Data supplied
####

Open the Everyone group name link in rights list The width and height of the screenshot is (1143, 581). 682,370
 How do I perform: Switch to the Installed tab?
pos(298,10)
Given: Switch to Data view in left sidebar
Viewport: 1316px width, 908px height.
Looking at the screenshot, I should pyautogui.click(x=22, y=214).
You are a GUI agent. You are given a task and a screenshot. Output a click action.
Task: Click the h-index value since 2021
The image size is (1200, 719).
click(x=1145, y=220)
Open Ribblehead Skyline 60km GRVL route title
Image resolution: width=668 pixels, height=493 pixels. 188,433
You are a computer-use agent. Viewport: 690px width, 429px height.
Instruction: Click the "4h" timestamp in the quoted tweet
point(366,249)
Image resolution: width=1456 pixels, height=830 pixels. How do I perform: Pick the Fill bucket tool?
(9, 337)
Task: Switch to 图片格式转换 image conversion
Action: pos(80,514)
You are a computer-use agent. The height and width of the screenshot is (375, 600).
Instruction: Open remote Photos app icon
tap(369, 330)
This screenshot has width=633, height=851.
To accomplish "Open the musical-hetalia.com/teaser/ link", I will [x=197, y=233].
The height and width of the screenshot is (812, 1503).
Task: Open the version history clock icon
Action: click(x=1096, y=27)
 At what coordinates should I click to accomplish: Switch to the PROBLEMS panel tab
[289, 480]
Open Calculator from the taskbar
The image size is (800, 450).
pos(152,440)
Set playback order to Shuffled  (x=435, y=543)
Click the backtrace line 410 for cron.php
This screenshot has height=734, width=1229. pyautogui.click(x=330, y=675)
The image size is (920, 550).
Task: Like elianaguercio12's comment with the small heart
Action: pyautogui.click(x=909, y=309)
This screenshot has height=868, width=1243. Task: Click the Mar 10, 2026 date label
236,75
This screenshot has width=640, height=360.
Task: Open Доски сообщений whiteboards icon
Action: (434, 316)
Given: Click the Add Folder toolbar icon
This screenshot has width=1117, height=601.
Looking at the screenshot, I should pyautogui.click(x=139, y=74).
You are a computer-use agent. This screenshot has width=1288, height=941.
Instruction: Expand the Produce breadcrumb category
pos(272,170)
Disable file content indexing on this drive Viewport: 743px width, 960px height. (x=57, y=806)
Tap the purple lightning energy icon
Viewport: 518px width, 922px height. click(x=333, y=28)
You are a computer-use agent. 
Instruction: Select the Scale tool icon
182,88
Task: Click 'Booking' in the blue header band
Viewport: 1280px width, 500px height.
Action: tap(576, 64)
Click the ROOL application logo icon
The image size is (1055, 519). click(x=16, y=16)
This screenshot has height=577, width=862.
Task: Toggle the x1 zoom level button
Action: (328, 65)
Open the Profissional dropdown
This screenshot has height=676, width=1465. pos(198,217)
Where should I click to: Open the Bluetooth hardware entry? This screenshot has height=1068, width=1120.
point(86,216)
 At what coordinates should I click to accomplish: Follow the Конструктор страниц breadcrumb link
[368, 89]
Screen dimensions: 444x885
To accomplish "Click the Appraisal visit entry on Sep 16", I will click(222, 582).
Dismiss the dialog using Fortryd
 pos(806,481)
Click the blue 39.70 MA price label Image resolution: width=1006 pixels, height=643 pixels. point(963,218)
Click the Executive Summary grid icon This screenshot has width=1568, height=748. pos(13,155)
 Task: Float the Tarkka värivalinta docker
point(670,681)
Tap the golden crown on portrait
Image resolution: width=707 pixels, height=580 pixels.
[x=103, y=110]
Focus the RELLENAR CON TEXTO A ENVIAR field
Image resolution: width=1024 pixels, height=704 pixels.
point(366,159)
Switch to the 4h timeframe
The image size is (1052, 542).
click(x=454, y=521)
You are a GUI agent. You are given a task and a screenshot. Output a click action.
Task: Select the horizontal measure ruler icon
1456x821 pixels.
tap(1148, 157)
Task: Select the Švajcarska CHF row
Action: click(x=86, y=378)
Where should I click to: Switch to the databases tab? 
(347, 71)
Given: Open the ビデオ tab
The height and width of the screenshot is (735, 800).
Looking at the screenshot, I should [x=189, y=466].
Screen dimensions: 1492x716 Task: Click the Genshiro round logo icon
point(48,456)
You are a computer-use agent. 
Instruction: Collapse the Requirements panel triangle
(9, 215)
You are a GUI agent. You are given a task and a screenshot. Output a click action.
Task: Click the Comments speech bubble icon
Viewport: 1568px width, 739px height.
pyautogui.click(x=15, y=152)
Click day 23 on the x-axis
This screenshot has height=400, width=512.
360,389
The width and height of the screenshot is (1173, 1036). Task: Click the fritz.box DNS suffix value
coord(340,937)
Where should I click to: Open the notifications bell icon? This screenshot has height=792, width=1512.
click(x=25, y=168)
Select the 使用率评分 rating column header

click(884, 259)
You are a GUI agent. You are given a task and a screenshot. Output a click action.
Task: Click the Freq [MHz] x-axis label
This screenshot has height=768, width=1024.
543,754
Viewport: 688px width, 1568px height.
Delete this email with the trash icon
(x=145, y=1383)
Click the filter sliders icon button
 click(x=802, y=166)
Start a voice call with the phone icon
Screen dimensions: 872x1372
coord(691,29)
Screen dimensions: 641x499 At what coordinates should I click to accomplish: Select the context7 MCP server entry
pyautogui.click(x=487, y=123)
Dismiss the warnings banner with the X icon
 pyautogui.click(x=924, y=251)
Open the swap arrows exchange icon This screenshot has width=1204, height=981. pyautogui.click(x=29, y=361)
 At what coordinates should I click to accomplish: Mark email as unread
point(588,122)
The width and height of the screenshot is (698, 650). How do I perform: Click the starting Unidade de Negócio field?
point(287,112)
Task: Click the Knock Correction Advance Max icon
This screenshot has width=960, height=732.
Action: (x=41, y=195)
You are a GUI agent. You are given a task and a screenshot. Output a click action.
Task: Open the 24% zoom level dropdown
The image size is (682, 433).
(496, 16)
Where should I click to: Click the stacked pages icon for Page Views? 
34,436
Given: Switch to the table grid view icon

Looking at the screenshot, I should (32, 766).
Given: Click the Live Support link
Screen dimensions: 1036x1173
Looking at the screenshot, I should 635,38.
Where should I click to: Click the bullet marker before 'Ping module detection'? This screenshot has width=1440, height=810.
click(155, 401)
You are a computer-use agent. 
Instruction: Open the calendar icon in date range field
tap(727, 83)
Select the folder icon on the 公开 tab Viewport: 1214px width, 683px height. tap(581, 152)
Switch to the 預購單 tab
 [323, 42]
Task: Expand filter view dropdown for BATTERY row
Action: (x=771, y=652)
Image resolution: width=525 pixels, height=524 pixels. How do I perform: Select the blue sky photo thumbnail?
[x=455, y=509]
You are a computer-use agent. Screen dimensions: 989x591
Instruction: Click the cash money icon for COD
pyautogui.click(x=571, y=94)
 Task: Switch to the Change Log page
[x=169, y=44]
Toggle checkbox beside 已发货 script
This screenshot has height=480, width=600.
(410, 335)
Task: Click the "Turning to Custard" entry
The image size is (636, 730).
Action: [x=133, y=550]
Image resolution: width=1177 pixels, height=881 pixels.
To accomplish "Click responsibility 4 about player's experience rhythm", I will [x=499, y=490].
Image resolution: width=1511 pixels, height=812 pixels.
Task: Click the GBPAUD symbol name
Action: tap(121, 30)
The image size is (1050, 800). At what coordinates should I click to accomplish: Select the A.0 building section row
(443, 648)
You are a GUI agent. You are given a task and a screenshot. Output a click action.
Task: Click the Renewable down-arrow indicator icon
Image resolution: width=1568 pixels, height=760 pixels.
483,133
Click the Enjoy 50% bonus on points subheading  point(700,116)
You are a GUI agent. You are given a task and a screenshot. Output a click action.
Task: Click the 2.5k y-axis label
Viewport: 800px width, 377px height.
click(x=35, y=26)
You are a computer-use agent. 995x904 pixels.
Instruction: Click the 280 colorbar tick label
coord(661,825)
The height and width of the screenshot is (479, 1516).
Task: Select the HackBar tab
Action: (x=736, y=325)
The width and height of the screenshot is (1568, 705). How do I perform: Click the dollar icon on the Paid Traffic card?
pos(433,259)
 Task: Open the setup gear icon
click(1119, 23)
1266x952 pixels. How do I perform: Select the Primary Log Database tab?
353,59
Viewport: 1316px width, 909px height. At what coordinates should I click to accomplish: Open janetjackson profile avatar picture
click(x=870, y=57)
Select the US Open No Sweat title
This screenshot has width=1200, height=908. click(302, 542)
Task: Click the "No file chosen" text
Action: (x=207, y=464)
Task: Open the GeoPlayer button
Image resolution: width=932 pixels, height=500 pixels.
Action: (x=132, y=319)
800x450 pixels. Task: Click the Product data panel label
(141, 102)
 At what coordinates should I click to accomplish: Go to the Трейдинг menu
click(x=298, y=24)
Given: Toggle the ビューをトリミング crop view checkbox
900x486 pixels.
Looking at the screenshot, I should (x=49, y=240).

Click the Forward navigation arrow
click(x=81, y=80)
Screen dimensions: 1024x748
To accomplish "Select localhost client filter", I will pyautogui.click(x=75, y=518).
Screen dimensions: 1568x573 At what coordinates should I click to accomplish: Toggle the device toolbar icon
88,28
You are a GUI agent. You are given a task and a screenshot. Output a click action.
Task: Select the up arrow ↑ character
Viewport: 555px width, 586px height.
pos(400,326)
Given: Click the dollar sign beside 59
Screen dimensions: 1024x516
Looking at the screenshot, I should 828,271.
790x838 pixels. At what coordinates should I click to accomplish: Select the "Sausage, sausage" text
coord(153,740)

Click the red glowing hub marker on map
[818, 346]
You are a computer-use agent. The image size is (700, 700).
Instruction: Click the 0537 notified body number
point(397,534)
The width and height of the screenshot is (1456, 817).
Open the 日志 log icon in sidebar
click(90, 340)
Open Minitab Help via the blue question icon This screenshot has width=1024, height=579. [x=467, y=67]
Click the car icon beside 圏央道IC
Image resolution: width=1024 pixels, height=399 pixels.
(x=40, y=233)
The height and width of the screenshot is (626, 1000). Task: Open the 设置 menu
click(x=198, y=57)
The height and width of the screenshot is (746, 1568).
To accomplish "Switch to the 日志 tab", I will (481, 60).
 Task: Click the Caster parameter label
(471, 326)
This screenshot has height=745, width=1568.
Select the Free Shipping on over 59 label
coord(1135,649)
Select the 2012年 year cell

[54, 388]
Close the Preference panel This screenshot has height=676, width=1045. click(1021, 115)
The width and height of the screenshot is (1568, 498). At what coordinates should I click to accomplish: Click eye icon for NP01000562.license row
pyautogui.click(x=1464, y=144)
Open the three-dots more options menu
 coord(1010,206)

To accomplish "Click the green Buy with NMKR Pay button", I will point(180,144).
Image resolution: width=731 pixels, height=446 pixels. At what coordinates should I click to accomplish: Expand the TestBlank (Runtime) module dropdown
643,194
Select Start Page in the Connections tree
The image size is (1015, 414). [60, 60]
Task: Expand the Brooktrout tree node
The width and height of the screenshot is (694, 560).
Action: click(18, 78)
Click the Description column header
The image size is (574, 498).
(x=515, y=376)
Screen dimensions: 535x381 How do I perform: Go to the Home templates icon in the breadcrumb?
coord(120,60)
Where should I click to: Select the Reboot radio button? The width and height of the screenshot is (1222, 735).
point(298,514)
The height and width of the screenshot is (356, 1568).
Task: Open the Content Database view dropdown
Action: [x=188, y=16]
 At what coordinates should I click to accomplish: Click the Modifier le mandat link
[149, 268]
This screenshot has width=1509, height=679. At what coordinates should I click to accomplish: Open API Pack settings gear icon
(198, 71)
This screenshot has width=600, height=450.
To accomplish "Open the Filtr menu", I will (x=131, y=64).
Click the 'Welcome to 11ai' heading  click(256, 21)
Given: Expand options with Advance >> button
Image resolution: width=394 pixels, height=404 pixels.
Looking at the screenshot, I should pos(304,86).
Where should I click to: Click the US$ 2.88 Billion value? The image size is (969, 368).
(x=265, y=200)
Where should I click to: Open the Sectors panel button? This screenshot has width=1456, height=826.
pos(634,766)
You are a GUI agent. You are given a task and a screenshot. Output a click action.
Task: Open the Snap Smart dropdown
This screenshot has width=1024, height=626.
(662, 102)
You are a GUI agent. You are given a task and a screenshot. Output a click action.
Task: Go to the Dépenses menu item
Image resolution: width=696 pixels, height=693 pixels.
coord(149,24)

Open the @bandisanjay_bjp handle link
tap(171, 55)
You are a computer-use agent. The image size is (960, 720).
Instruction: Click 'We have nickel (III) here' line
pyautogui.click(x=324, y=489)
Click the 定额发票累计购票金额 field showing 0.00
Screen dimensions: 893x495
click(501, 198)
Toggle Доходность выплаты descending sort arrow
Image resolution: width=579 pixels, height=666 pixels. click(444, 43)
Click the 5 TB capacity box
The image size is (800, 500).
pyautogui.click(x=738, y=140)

####

Assignment
The response should be the listing above, limited to the lines between the one holding "Instruction: Select the Scale tool icon" and the one holding "Screen dimensions: 444x885", inclusive, reproduced exactly.

Exercise result
Instruction: Select the Scale tool icon
182,88
Task: Click 'Booking' in the blue header band
Viewport: 1280px width, 500px height.
Action: tap(576, 64)
Click the ROOL application logo icon
The image size is (1055, 519). click(x=16, y=16)
This screenshot has height=577, width=862.
Task: Toggle the x1 zoom level button
Action: (328, 65)
Open the Profissional dropdown
This screenshot has height=676, width=1465. pos(198,217)
Where should I click to: Open the Bluetooth hardware entry? This screenshot has height=1068, width=1120.
point(86,216)
 At what coordinates should I click to accomplish: Follow the Конструктор страниц breadcrumb link
[368, 89]
Screen dimensions: 444x885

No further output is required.